MATERIAL FOR THIS TASK ▸
-- begin --
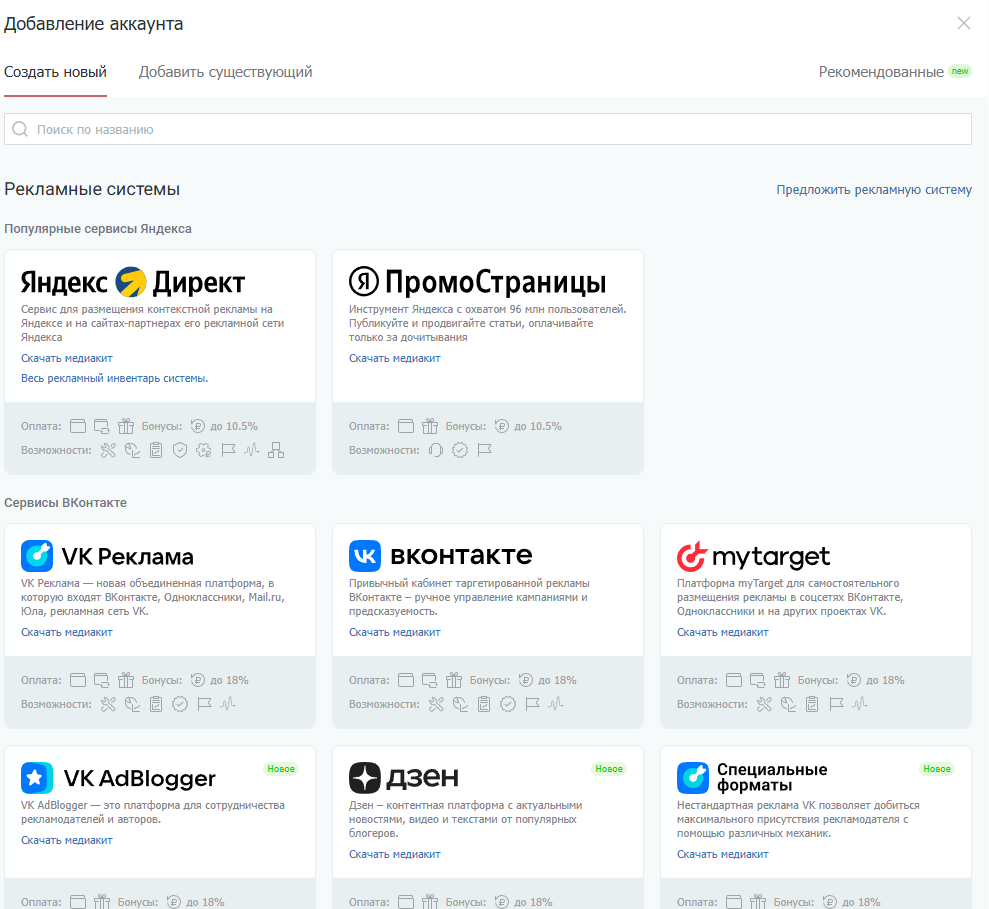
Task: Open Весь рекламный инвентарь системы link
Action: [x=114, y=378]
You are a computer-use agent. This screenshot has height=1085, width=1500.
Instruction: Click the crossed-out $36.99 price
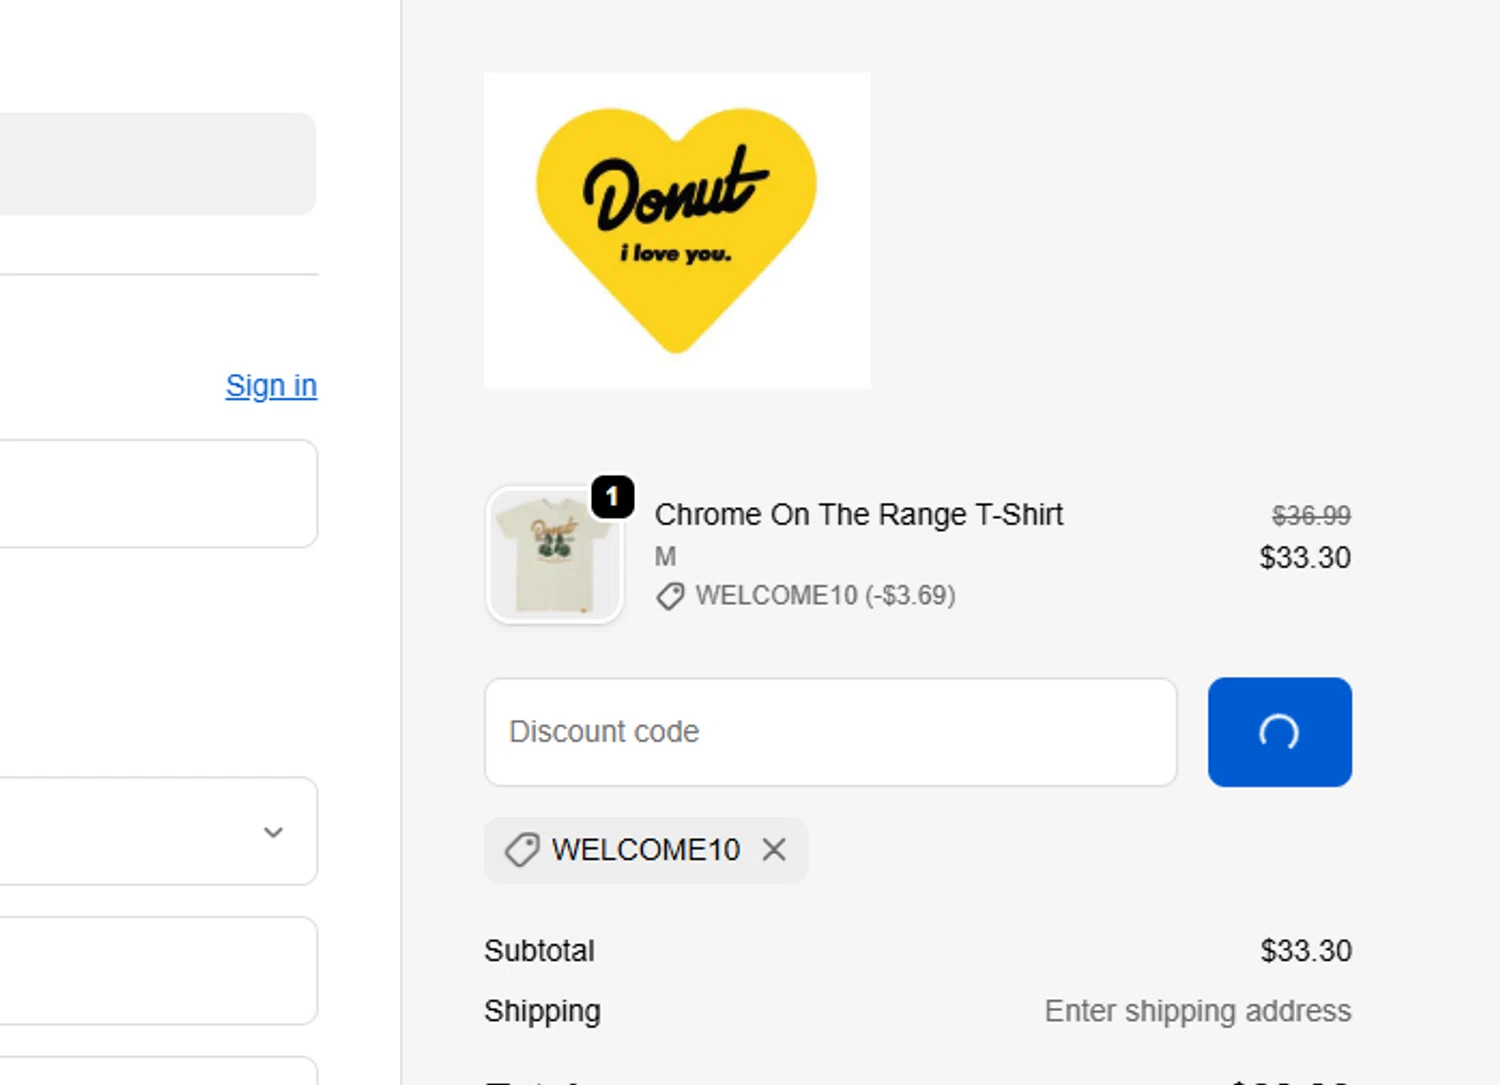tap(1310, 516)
-- end --
-- begin --
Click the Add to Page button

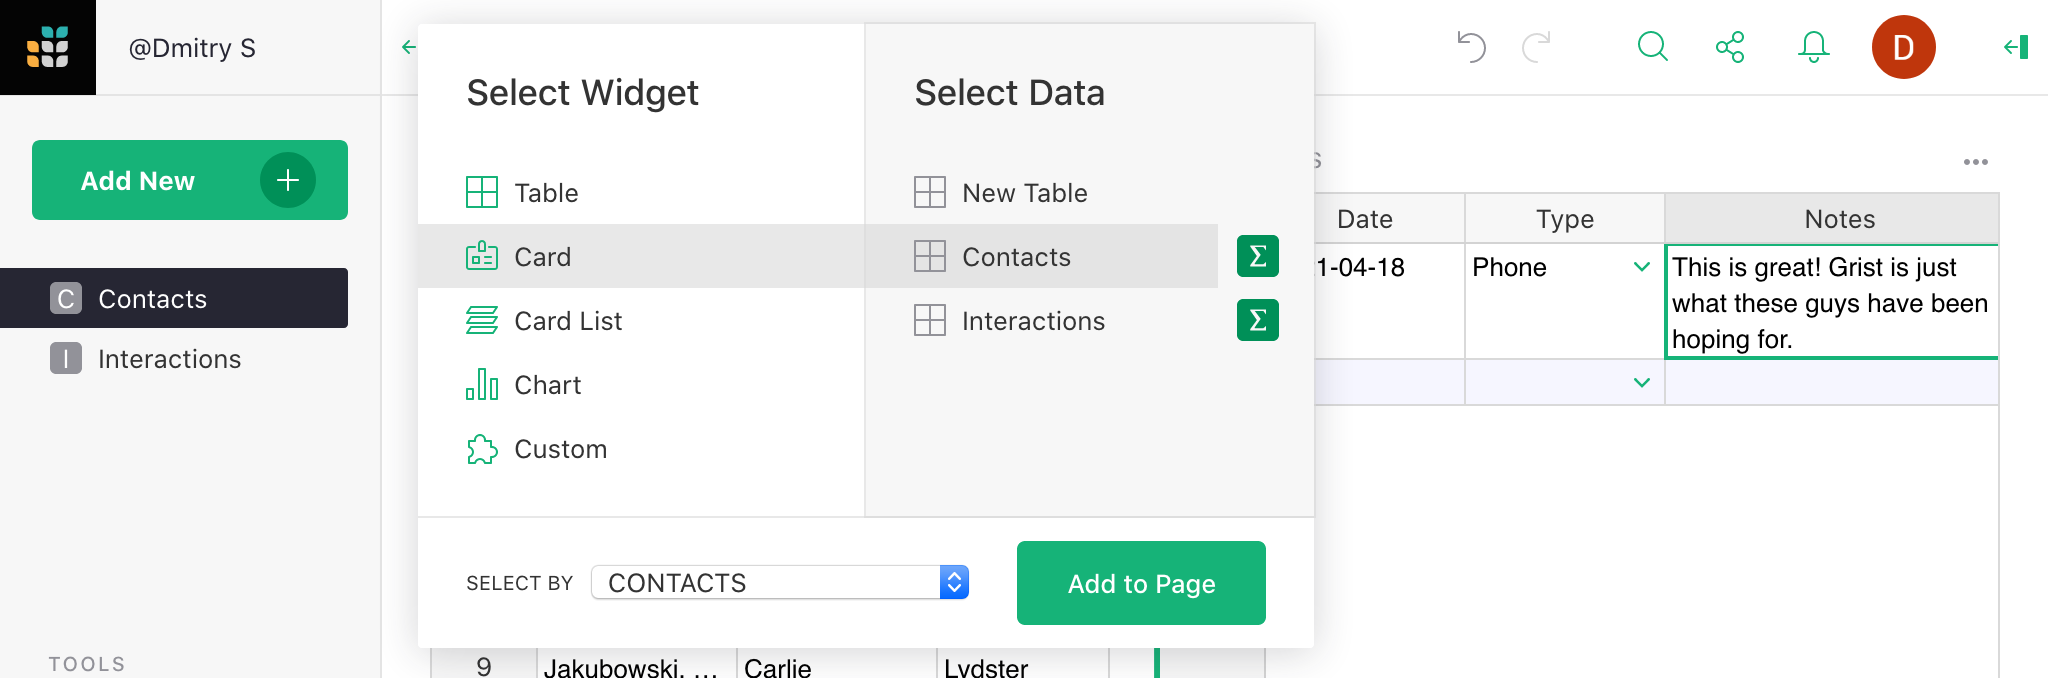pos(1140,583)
-- end --
Reproduce the rows from the line with "You are a computer-use" up to and including the line with "tap(1310, 516)", offsetting every coordinate in the answers by 101. Leave the pictures out.

SOLUTION TO THE PROBLEM ▸
You are a computer-use agent. This screenshot has height=1085, width=1500.
Instruction: Click the crossed-out $36.99 price
tap(1411, 617)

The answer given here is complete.